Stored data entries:
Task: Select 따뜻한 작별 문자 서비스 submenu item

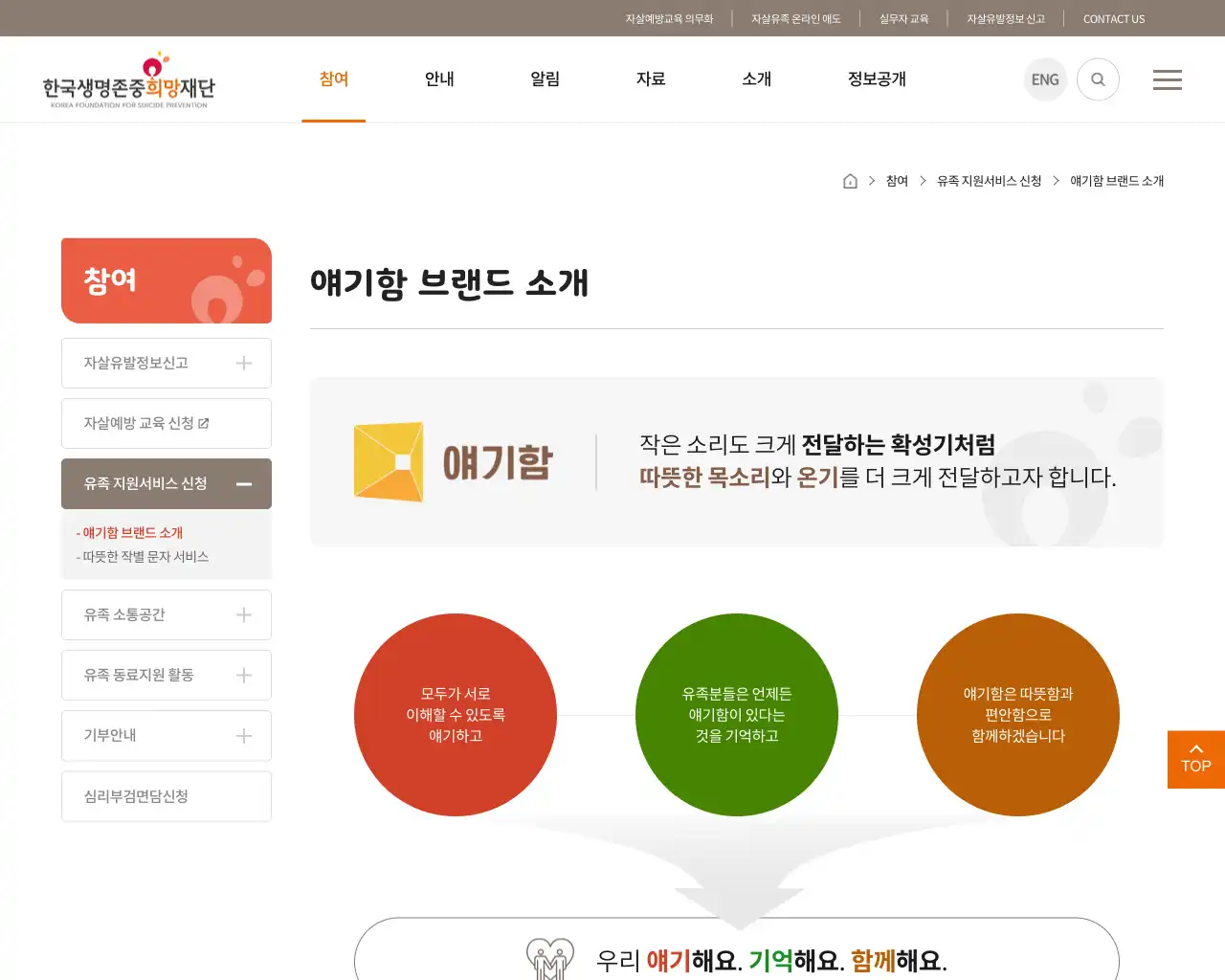Action: (145, 556)
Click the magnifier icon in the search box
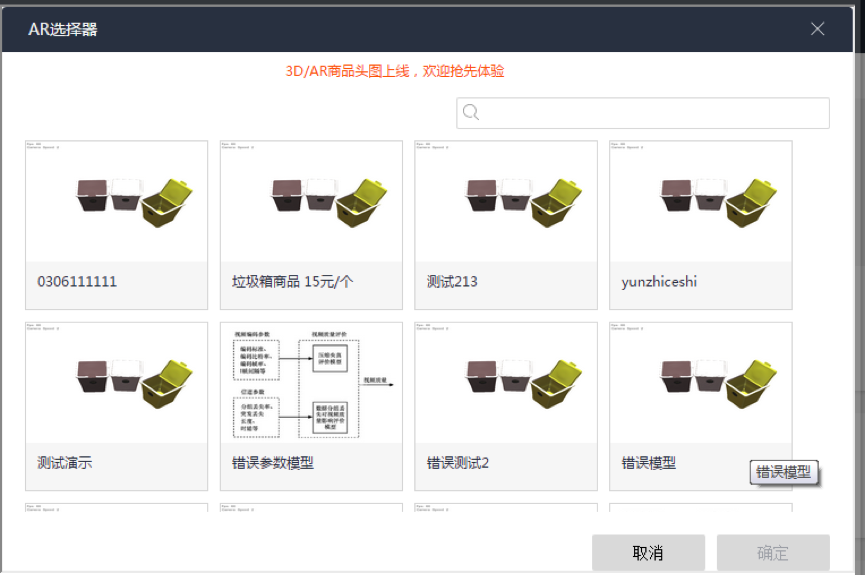866x576 pixels. pos(470,112)
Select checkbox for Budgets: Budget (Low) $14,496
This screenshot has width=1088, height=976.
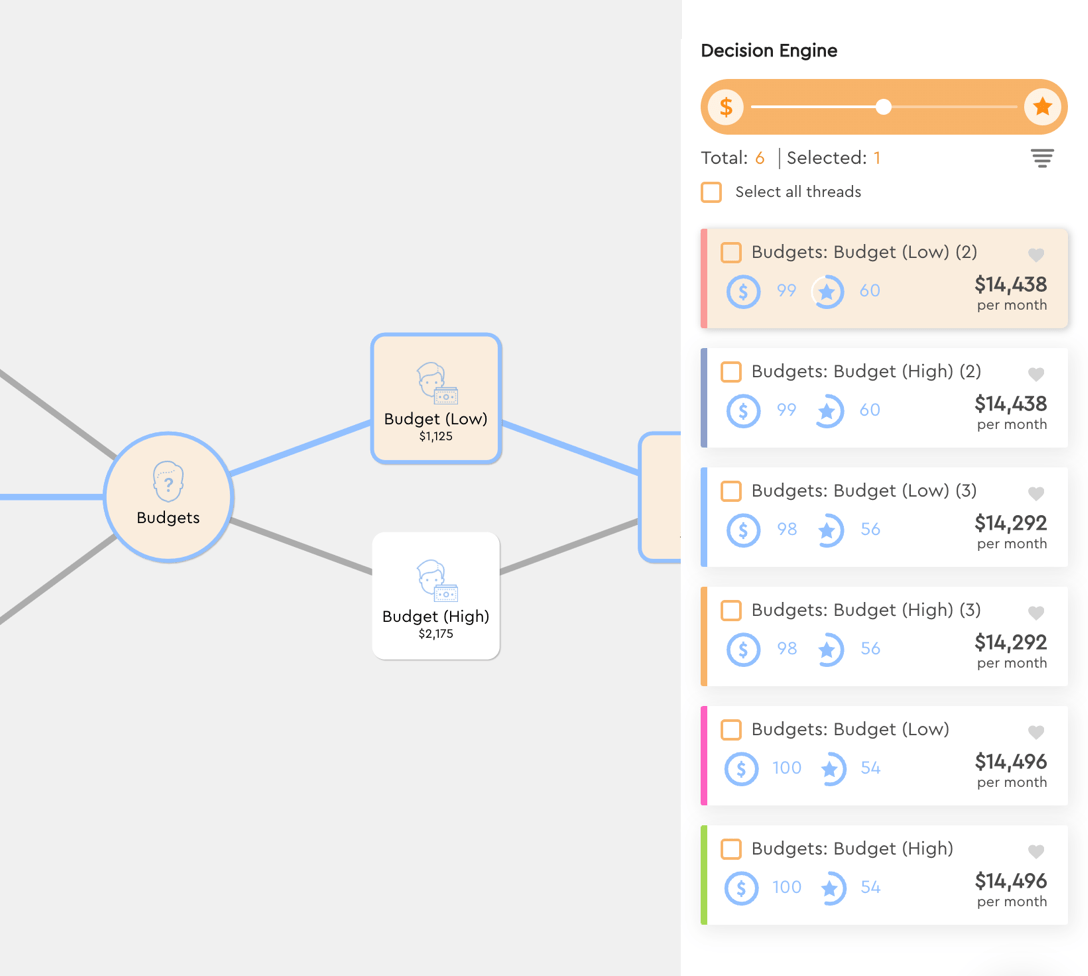pyautogui.click(x=731, y=729)
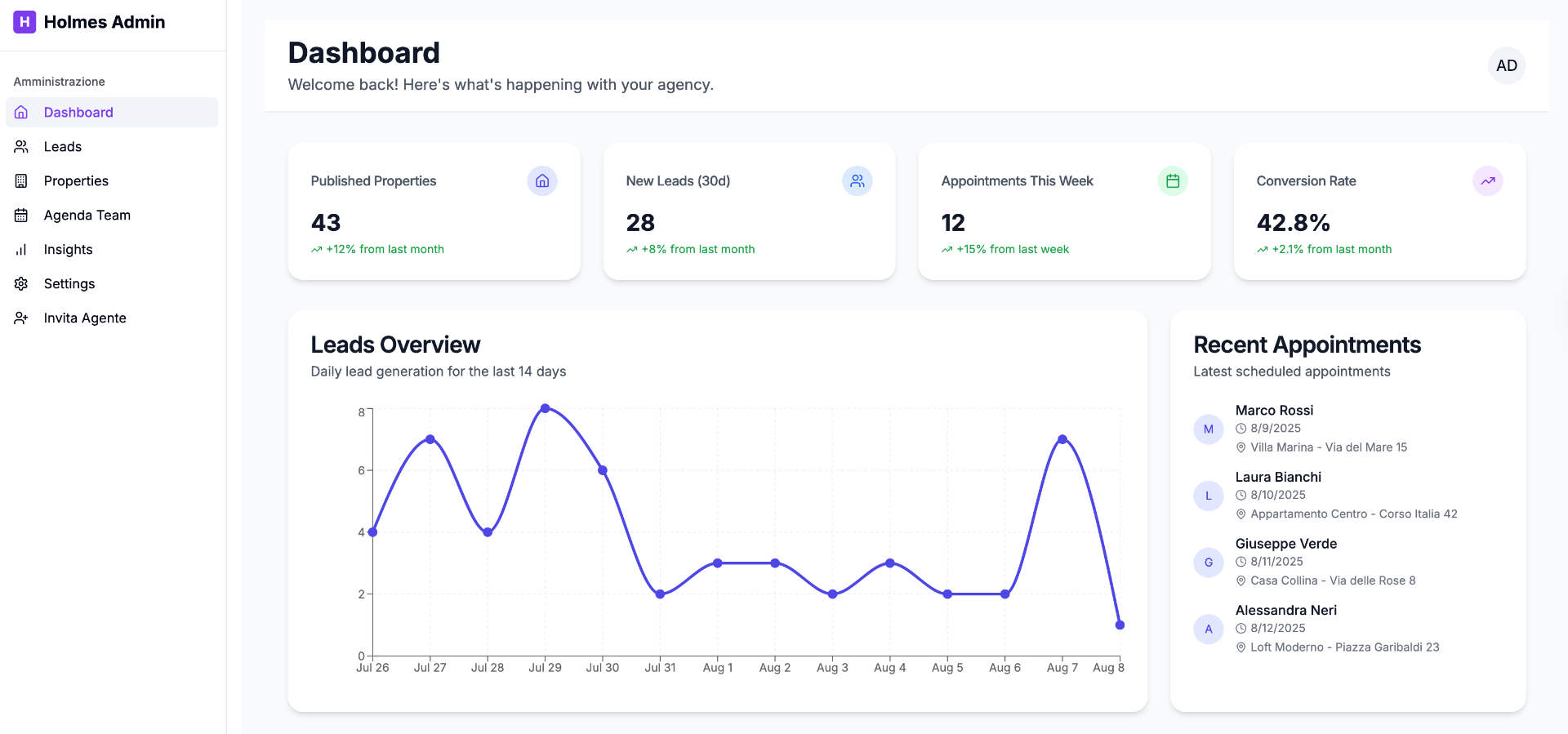This screenshot has height=734, width=1568.
Task: Click Alessandra Neri's A avatar
Action: (x=1208, y=629)
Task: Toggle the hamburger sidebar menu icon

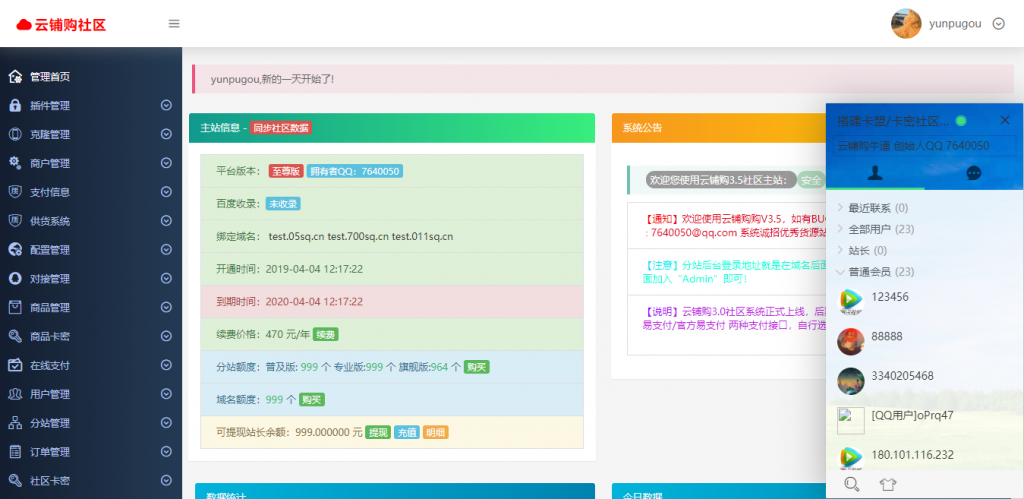Action: coord(174,24)
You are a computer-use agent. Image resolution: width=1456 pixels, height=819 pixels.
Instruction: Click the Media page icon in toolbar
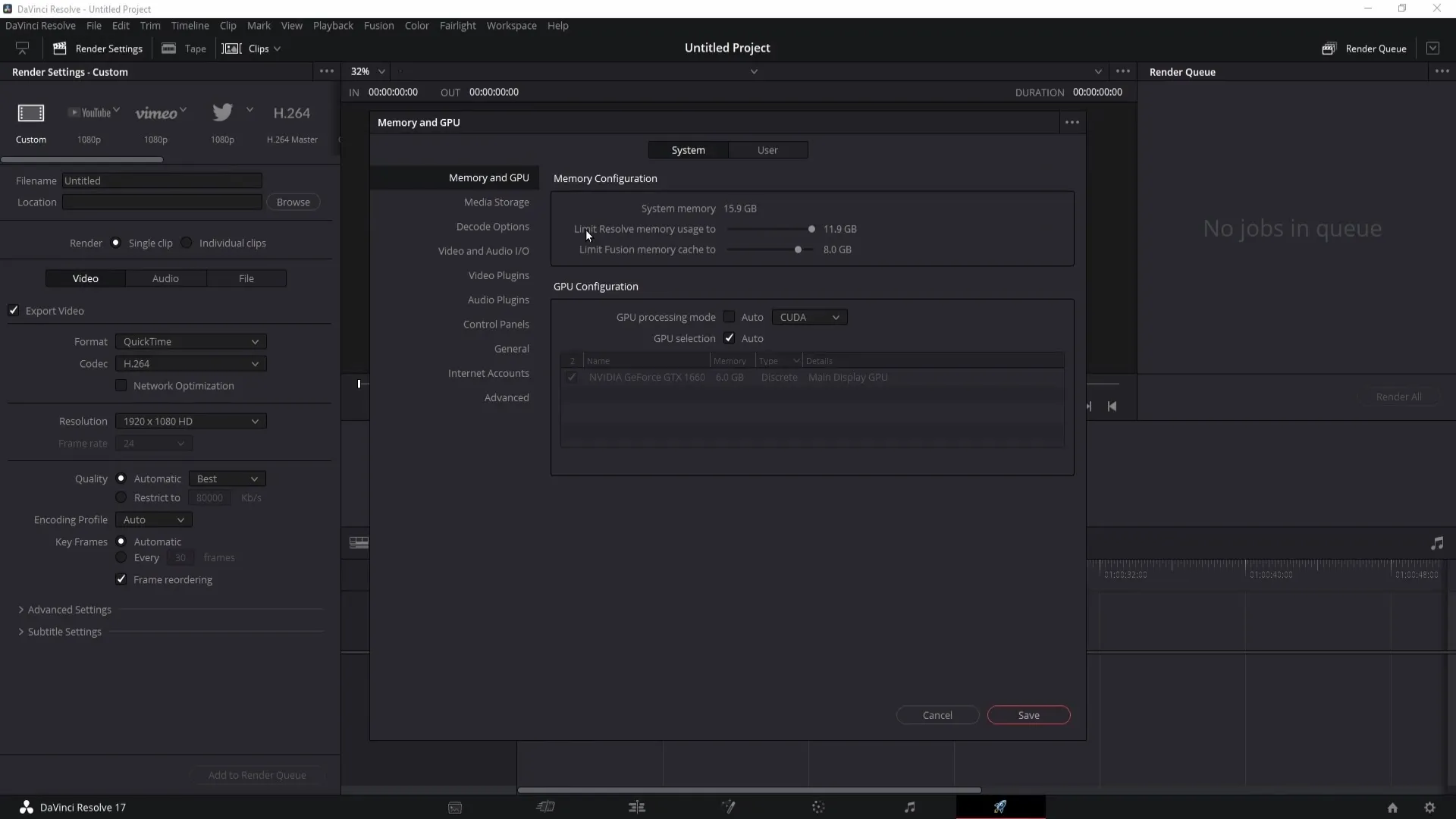coord(455,807)
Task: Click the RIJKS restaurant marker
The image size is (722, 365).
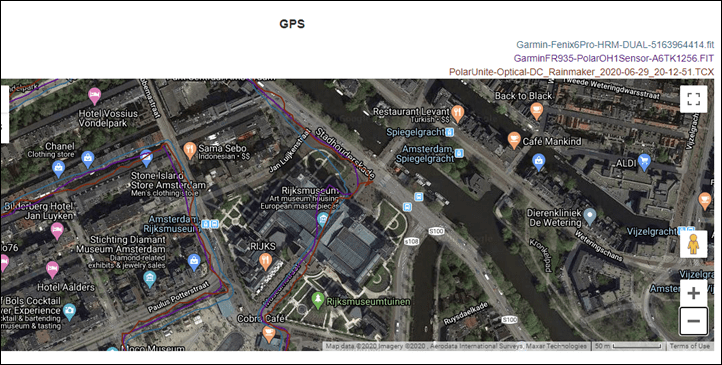Action: (x=265, y=262)
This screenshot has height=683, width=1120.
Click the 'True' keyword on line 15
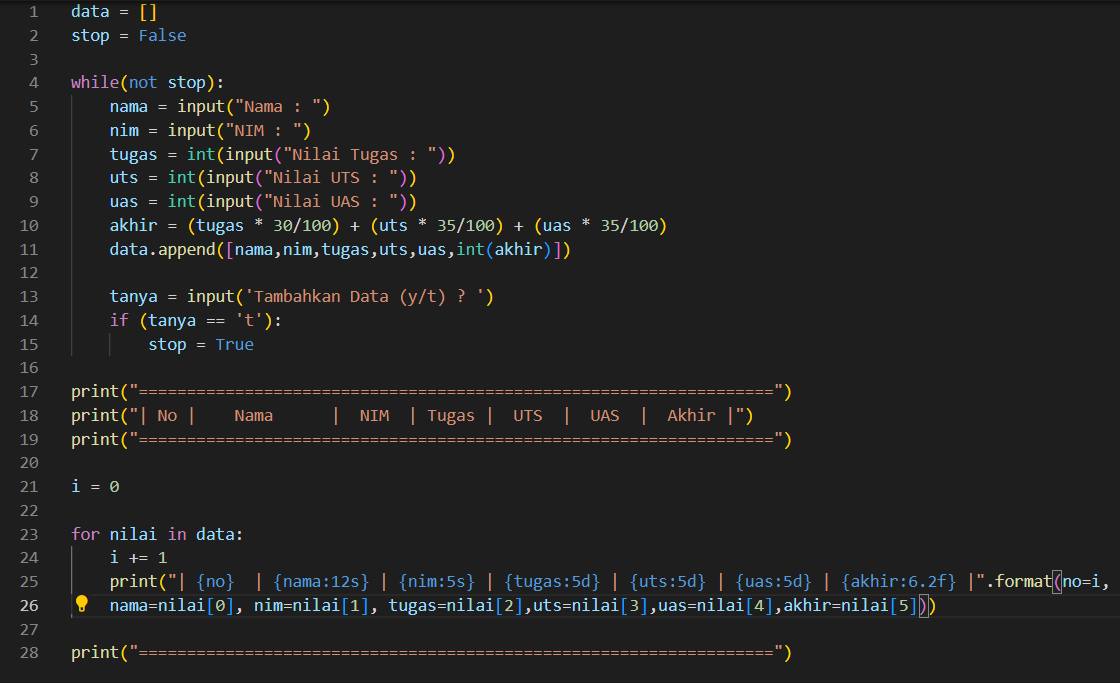point(234,344)
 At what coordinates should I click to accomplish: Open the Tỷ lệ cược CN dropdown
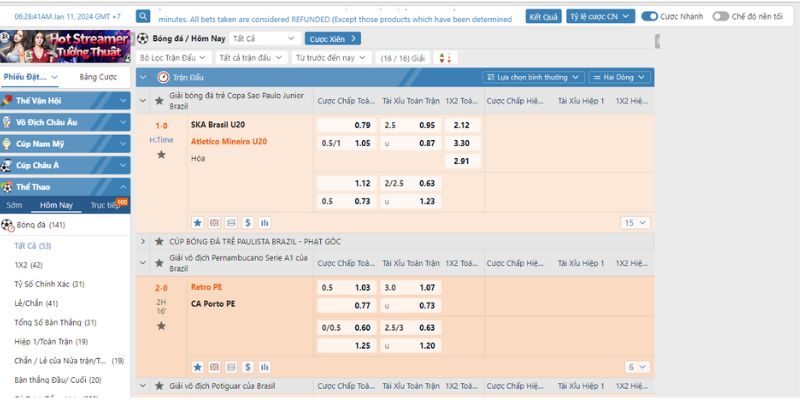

What is expected:
Go through the entries above and output them exactly, without pictures.

Output of the task:
Task: Select 따뜻한 작별 문자 서비스 submenu item

Action: (145, 556)
Click the magnifier icon in the search box
866x576 pixels. pos(470,112)
Select checkbox for Budgets: Budget (Low) $14,496
This screenshot has width=1088, height=976.
pyautogui.click(x=731, y=729)
This screenshot has height=734, width=1568.
Task: Click Alessandra Neri's A avatar
Action: (x=1208, y=629)
Task: Toggle the hamburger sidebar menu icon

Action: coord(174,24)
You are a computer-use agent. Image resolution: width=1456 pixels, height=819 pixels.
Instruction: Click the Media page icon in toolbar
coord(455,807)
Task: Click the RIJKS restaurant marker
The image size is (722, 365).
Action: (x=265, y=262)
This screenshot has height=683, width=1120.
Click the 'True' keyword on line 15
point(234,344)
 At what coordinates should I click to accomplish: Open the Tỷ lệ cược CN dropdown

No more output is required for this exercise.